When new data is detected, if Lore IO Data Scanner finds any changes to the underlying schema such as a different order of columns, changed column names or value sets, etc. Lore IO can attempt to automatically generate rules to handle any exceptions. Alerts are generated whenever an exception is found with details on whether it was handled by the system or manual intervention is needed.
With data views executing, Lore IO customers export valid, standardized datasets to their existing BI tools or other destinations of choice. All Lore IO activities are logged and queryable. In addition, customers can define specific alerts for their data.
To data standardization and beyond
Standardizing business data from multiple partners is a critical and common task that is only to become more important and frequent as economic developments offer the opportunity to partner with more stakeholders, and as these data providers continue to shape their datasets according to their own business logic.
Given the impact that data standardization has on business agility and performance, brands that aggregate data from multiple sources should consider carefully the infrastructure and workflows they put in place, and their ability to onboard new partners.

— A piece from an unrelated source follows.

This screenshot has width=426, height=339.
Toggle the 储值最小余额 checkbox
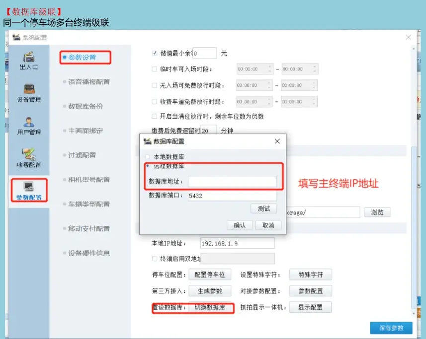point(154,53)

For many years, brands have been hard-coding their standardization logic in code that resides in the systems that housed and moved data around. Such strong coupling meant that brands had to spend significant time creating, maintaining, and debugging standardization code that was spread around several locations, with limited ability to ensure its quality and reusability. With complex standardization logic, brands have struggled to onboard new partners quickly, causing them to miss onboarding milestones and new revenue opportunities.
Lore IO offers a unique approach to data transformation through virtualization. Its Data Management Platform decouples and abstracts away standardization code, enabling business users to define standardization rules using a visual interface that converts the logic to code at query time. With this type of virtualization, brands increase their business agility, and onboard new partners faster.